• What the task requires: Output the full listing below exactly; the images stay out.

──────── Data to process

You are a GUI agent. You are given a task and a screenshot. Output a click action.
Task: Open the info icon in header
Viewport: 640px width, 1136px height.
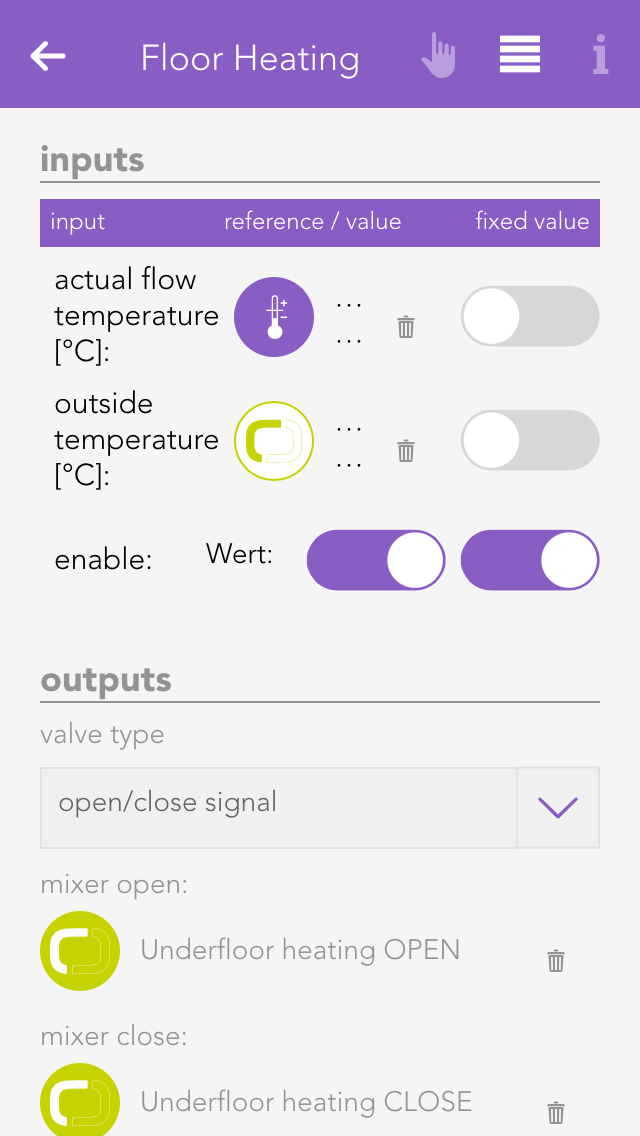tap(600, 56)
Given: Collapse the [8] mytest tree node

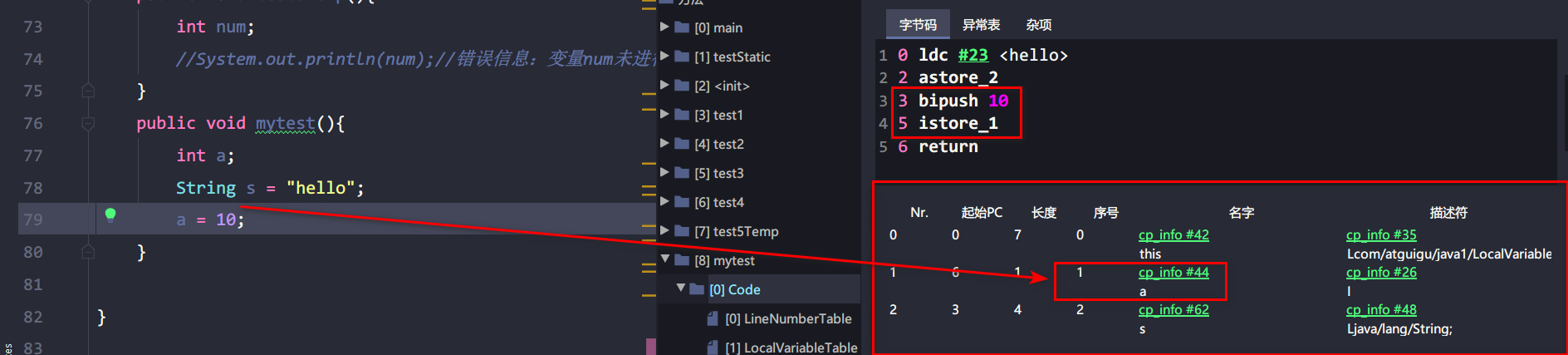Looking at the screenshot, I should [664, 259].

────────────────

• Exercise output:
You are a GUI agent. You are given a task and a screenshot. Output a click action.
Task: Open the info icon in header
Viewport: 640px width, 1136px height.
tap(600, 56)
Given: Collapse the [8] mytest tree node

Looking at the screenshot, I should [664, 259].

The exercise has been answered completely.